After a nearly two-year period of solid recovery, I recently found myself in the midst of a difficult transition. With the stress and anxiety, a huge and bright yellow sign silently screamed: WARNING. That’s when the lies came back, slowly at first.
As January turned into February, things started to unravel. And like a broken record, the belief that I was fine, I was in recovery looped in my mind. But as the semester grew just as the flowers bloomed after the snow melted, so did the lies.
I told my reflection it was repulsive and needed to lose weight.
I told myself there was no point in going to class because I wasn’t going to be anything but a failure either way.
I told my heart that the palpitations were normal, and my head that it was OK to feel dizzy all the time.
I convinced myself that sitting stonewalled in the counselor’s office for the eighth session in a row wasn’t a big deal.
I was worthless.
I was a joke.
My life was going to look like this forever.
To me, those thoughts became infallible truths—that was, until they were refuted.
As the sun set on Electric Forest after another scorching day in Michigan, the topic of my eating disorder arose. For the Barrier Project, we had been asked to share what was holding us back, keeping us down. So on a giant, tiled wall, I had painted the words: “Recovery is scary, but so is living with an eating disorder.” My therapist had said them to me, and now my personal barrier was on a literal barrier for all to see.
It was at the end of the festival, that the painted tiles, carrying heavy and vulnerable truths, were chiseled off and given back to those in attendance. They were a take-home reminder that barriers, personal or not, are meant to be taken down.
As Chad, the guy behind the Barrier Project, and a friend familiar with my story, tore through the silence and pried my tile off, he told me that my therapist was on to something with that statement. I admitted it was hard to believe, but he was quick to challenge me, insisting that it wasn’t a matter of me believing, but rather re-educating myself. I found myself uncomfortable in his confidence to call me out, but he persisted. And the next thing he told me hit me hard in the center of battlefield my head has been stuck in for six months now: “You know the truth when you hear it.”
I’ve been reflecting on that statement since.
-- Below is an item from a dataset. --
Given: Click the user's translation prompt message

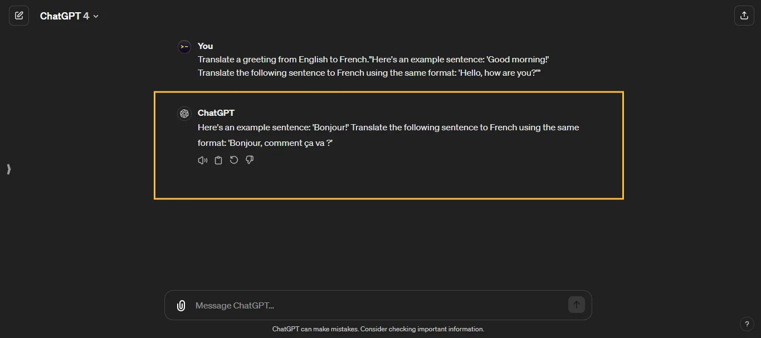Looking at the screenshot, I should click(x=373, y=66).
What truths have I been hearing lately that my eating disorder convinced me were lies?
The truth is that I ignored warning signs that my eating disorder was back.
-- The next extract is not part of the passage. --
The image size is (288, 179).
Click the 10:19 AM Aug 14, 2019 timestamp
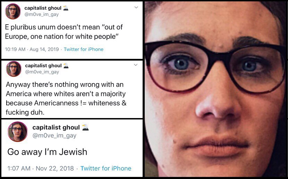32,49
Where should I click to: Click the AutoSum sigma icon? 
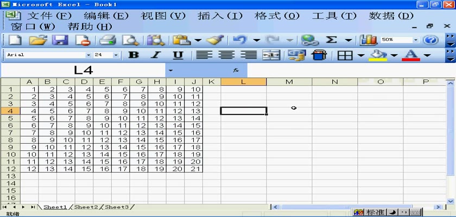click(x=331, y=40)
The truth is that my grades were suffering and I was isolating myself.
The truth is that I didn’t have an answer when my therapist asked me to name something I thought I was good at outside of my eating disorder.
The truth is that I’m struggling.
But the truth is also, even if I fall out of recovery, I can get better again.
It’s rarely comfortable or easy, and it’s often a fight to believe the truths that professionals, friends, and loved ones speak to and about me; phrases that drip with grace, compassion, and togetherness. But I realize that they see truths I can’t fully grasp yet, and that’s OK. I will let them hold onto those certainties for me as I continue to walk forward through my journey of recovery, until I can be firm and confident in those truths on my own once more.
This was really helpful for me to read as I’m struggling myself with so many of my own issues after the loss of my son to suicide a few months back. I feel like we all have things we always will have to work on .Things we will struggle with but we can do it. If I give up because of my pain over losing him it doesn’t help anything. It’s ok to struggle. It’s ok to call yourself out .It’s ok to make mistakes as long as you dont give up. I wish he hadn’t and I refuse. I refuse to go under and it’s what gets me through the hard days. The days of dealing with my own baggage amidst this huge heavy weight of grief I carry around everyday. I’m sorry this scares you. I totally understand. I think I’ve been scared my whole life. Keep fighting and refuse to give up.
Thank you, your words have inspired me to recover from my own eating disorder.